Regarding the G3.0 Wiki documentation:
Creating a new server instance can be completed with gogo commands as follows:
To create an instance named foo do the following. All your instance data will be put in <geronimo_home>/foo. All the directories named below are relative to <geronimo_home>.
Follow the procedures as below:
Create a directory foo under <geronimo_home>.
Copy var, repository and etc directories to foo.You can use the command deploy:new-server-instance to help you with this step.
Edit foo/var/config/config-substitutions.properties and change the portOffset.
Try using any integers such as 1, 2, 10, 20, 30.. for various instances.
I interpret that the "deploy:new-server-instance" command should do the following:
1. Create a directory foo under <geronimo_home>.
2. Copy var to foo
3. Copy repository to foo
4. Copy etc to foo
However, in G3.0-SNAPSHOT this command only does steps 1 and 2.
I have to perform steps 3 and 4 manually.
The "deploy:new-server-instance" should perform all 4 steps?

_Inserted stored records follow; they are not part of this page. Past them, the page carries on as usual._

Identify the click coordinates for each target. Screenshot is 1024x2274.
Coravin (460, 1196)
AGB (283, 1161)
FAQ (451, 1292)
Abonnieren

To repeat the failure, perform the following:
1. Download and unpack G3.0 SNAPSHOT (3.0-20110523 tested)
2. In Geronimo shell (or using the shell deploy command) execute
– deploy:new-server-instance foo
3. Start the new server instance
– env GERONIMO_OPTS=-Dorg.apache.geronimo.server.name=foo bin/startup
4. The foo instance fails to startup, complaining of missing etc/ and repository/
In G3.0, Geronimo refuses to start until the repository and etc exist in org.apache.geronimo.server.dir (which is $GERONIMO_HOME/foo/ in this example).
Ultimately, I feel that the deploy:new-server-instance procedure should not do a straight copy, as the documentation suggests, as long as the default shipped var/ directory is used for a run-time server instance. We don't want to copy specialized configuration the user makes in that default working directory.
However, to resolve this issue immediately and easily, I do feel it should do a straight copy. Those of us who will manage Geronimo on an Enterprise level will know to keep the default shipped var/ directory as a "template" directory, only utilizing instances, and this can be documented as an advanced practice.